What this task involves: Repeat the line that contains "706x1568 pixels." exactly, along with each following line up to and including the last line of the entries.

(Beginning of Raw data)

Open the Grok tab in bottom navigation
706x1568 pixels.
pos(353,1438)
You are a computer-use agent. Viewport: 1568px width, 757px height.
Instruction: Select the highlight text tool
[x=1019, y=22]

(End of Raw data)

Exercise answer:
706x1568 pixels.
pos(353,1438)
You are a computer-use agent. Viewport: 1568px width, 757px height.
Instruction: Select the highlight text tool
[x=1019, y=22]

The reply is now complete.